Estávamos longe dos dois primeiro lugares e perto da zona de despromoção. Escalámos até ao topo.
— A partir do momento em que o mister entrou, estiveram seis meses sem perder...
— Acho que o grande clique foi esse. Não foi um clique de um jogo, mas sim de um longo período em que, semana após semana, íamos ganhando ou conseguindo pontuar. Até ao olhar para a tabela classificativa: no início, estávamos longe dos dois primeiros lugares e perto da zona de despromoção; mas, depois, semana após semana, víamos que estávamos a escalar até ao topo.
—Agora faltará, acredito, o momento alto da época, não é?
— O primeiro objetivo era ir à fase de subida. Cumprimos e foi sempre dessa forma que quisemos impôr objetivos: um de cada vez.
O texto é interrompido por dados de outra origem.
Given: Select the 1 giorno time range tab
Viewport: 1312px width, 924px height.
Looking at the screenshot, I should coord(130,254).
Na fase de subida, a nossa meta era subir de divisão. Conseguimos à quarta jornada. A partir daí, o objetivo passou a ser ir à final do Jamor. Também conseguimos. Agora, é vencer a final e trazer a taça para Leça da Palmeira.
O treinador que começou por ser um 'mano'
— Voltando uns meses atrás, como surgiu a chance de passar de jogador — uma vez que fez parte do plantel do Leça nas duas temporada anteriores a esta — para treinador-adjunto?
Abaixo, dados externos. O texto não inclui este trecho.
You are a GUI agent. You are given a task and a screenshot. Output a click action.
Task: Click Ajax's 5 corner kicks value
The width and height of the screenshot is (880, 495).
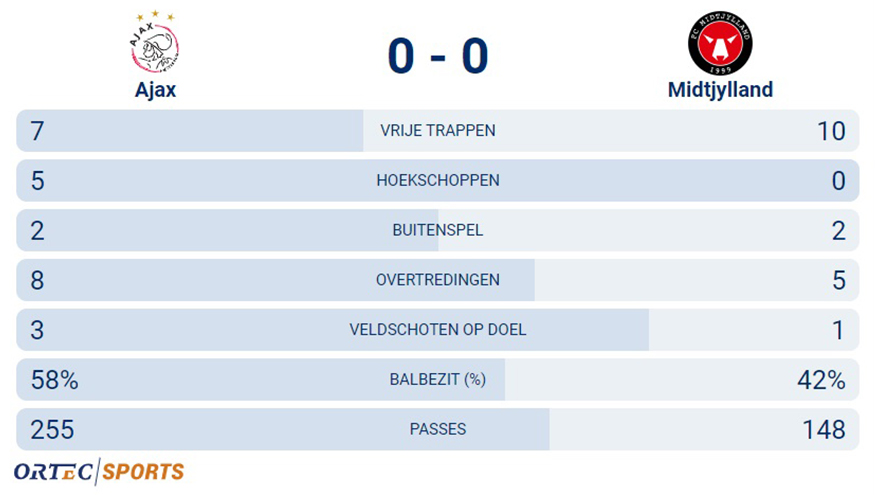[x=38, y=181]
— Eu já tinha definido que ia acabar a carreira de jogador. Não sabia muito bem o que queria fazer de imediato, mas uma coisa de que tinha a certeza era a vontade de continuar no futebol e via com bons olhos a possibilidade de pertencer a uma equipa técnica como adjunto, nomeadamente no Leça, onde fui sempre muito bem tratado. Foi aqui que acabei a carreira e criei grandes laços, tanto com a estrutura como com os adeptos. Houve a possibilidade de integrar a equipa técnica do Carlos Pinto e assim aconteceu. Dei continuidade.
— Como foi essa transição, em termos da convivência com os ex-colegas?
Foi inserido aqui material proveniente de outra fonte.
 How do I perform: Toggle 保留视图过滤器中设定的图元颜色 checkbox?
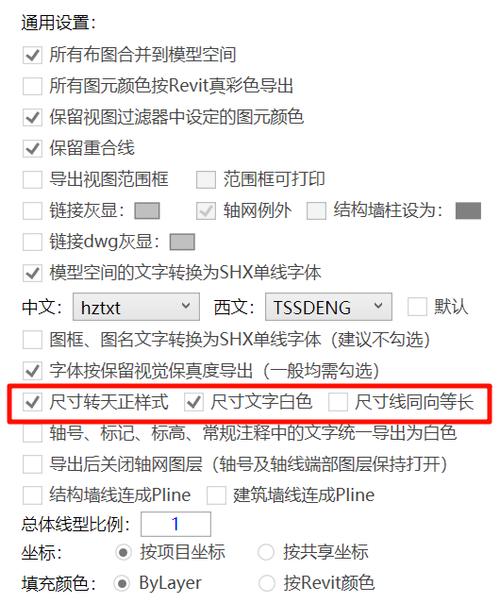pyautogui.click(x=32, y=117)
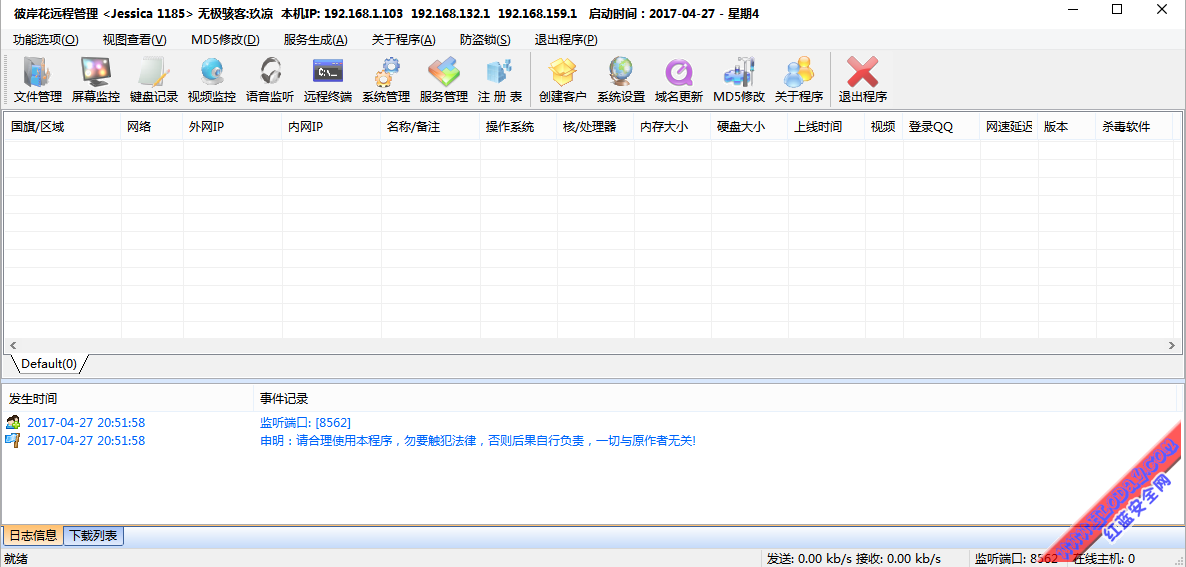The image size is (1186, 567).
Task: Open the 注册表 registry icon
Action: click(x=500, y=79)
— No início, devido à minha proximidade com os jogadores - e mesmo quando convido o André Leão para ser meu adjunto, porque ele jogou com alguns dos nossos jogadores - era um bocadinho difícil… Aliás, não era difícil, mas uma pessoa às vezes esquecia-se e tratava alguns jogadores com quem já tinha muita confiança por mano ou os próprios jogadores também nos tratavam por outros nomes. Isso gerou alguns momentos engraçados. Estávamos tão focados que nem pensávamos muito bem naquilo que estávamos a dizer, saía naturalmente. Depois, começou a haver mais alguma normalidade numa relação de treinador-jogador e deixou de haver o mano para aqui e o bro para acolá [risos].
O conjunto orientado por Mika foi o primeiro emblema do Campeonato de Portugal a conseguir subida de divisão.
Os leceiros celebraram a promoção à quarta jornada da fase de apuramento de campeão, depois de derrotarem o Vianense por 4-3, no Alto Minho.
Com a ascensão ao terceiro escalão do futebol português, a meta passou a ser a ida à final do Campeonato de Portugal no Jamor. Nas rondas que se seguiram o clube matosinhense perdeu diante do Rebordosa (1-2) e acabou por vencer o Bragança (1-0), na derradeira jornada, confirmando a presença na tão ambicionada final em Oeiras.
O nortenhos disputam o troféu no dia 10 de junho (16h30), com o campeão da zona Sul, Vitória de Sernache.